■ YOUR INSTRUCTIONS: Each line of the data below from the one holding "Given: Click the Clientes building icon" to the one holding "1447x809 pixels.", inclusive, is to be reproduced exactly; no other line belongs in the answer.

■ RECORDS TO USE:
*-*-*

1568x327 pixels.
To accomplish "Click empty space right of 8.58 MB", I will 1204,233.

*-*-*

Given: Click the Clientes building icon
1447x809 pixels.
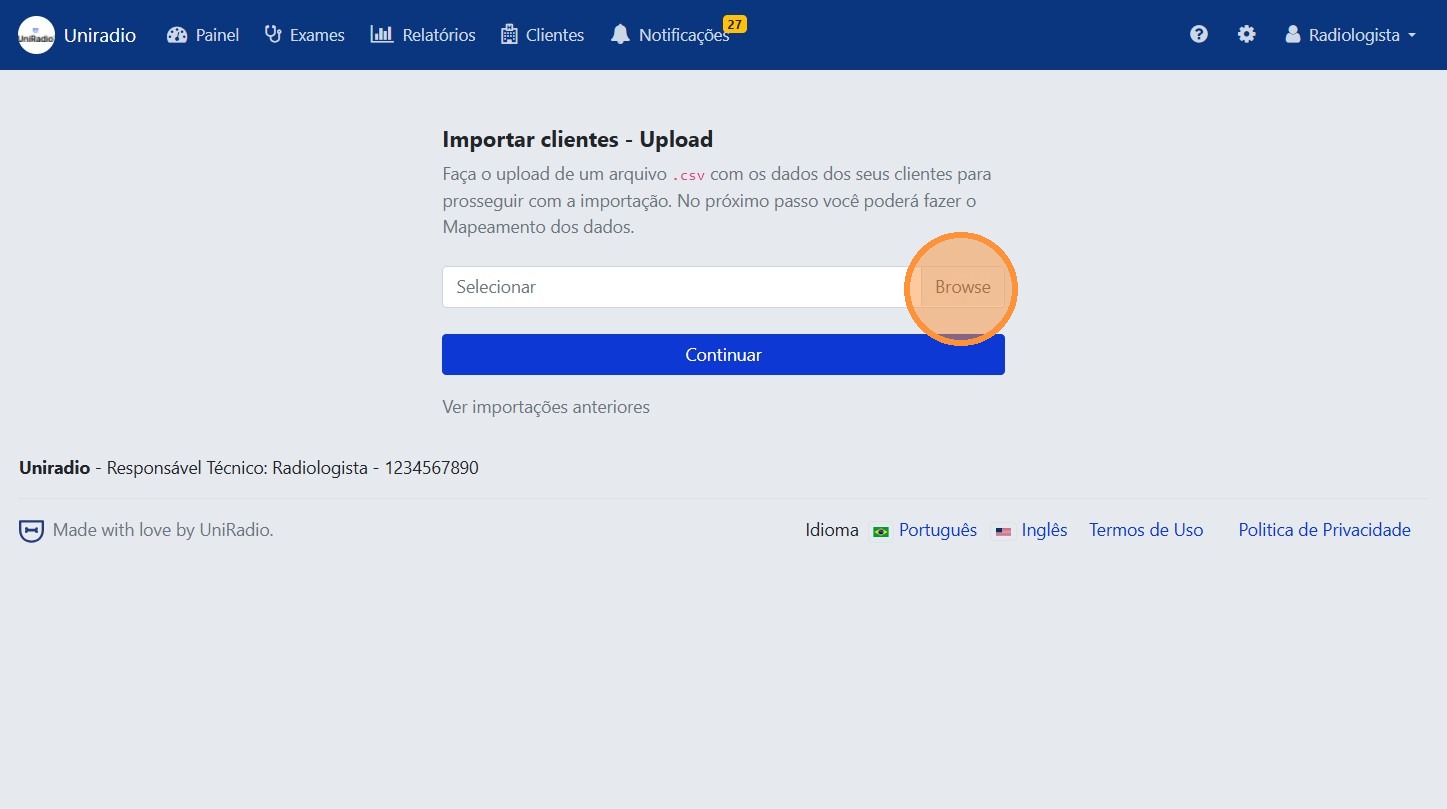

*-*-*

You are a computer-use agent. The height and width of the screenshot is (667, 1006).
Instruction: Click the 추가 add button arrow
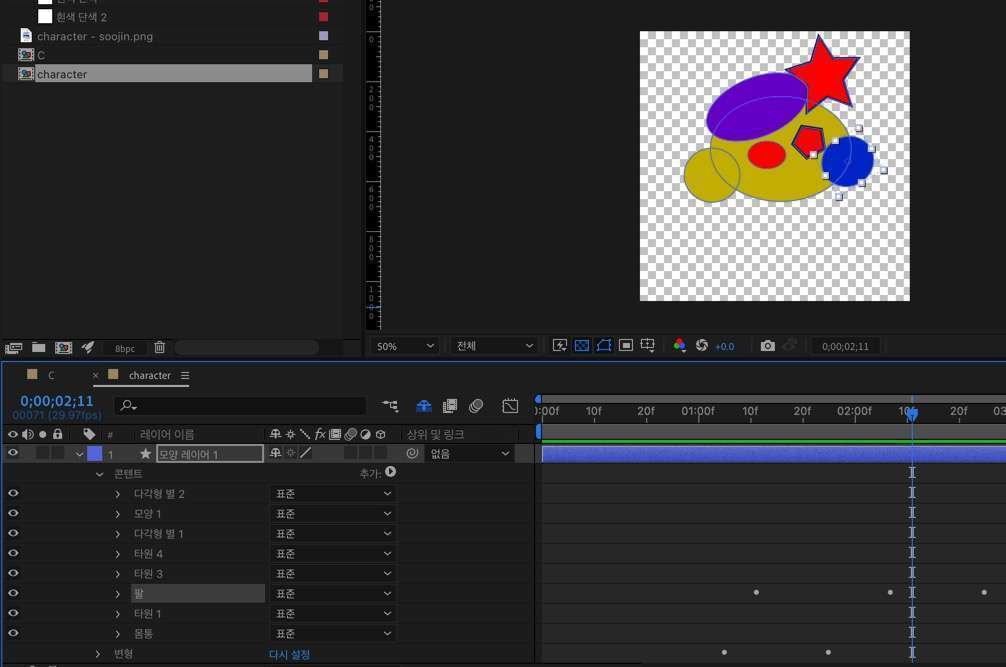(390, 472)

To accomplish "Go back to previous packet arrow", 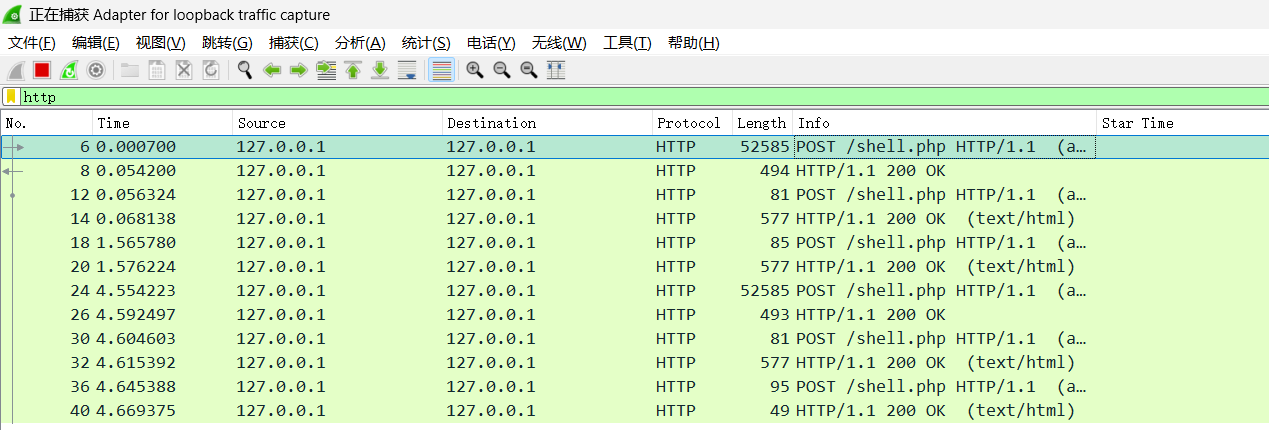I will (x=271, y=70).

*-*-*

■ SOLUTION BELOW:
Given: Click the Clientes building icon
1447x809 pixels.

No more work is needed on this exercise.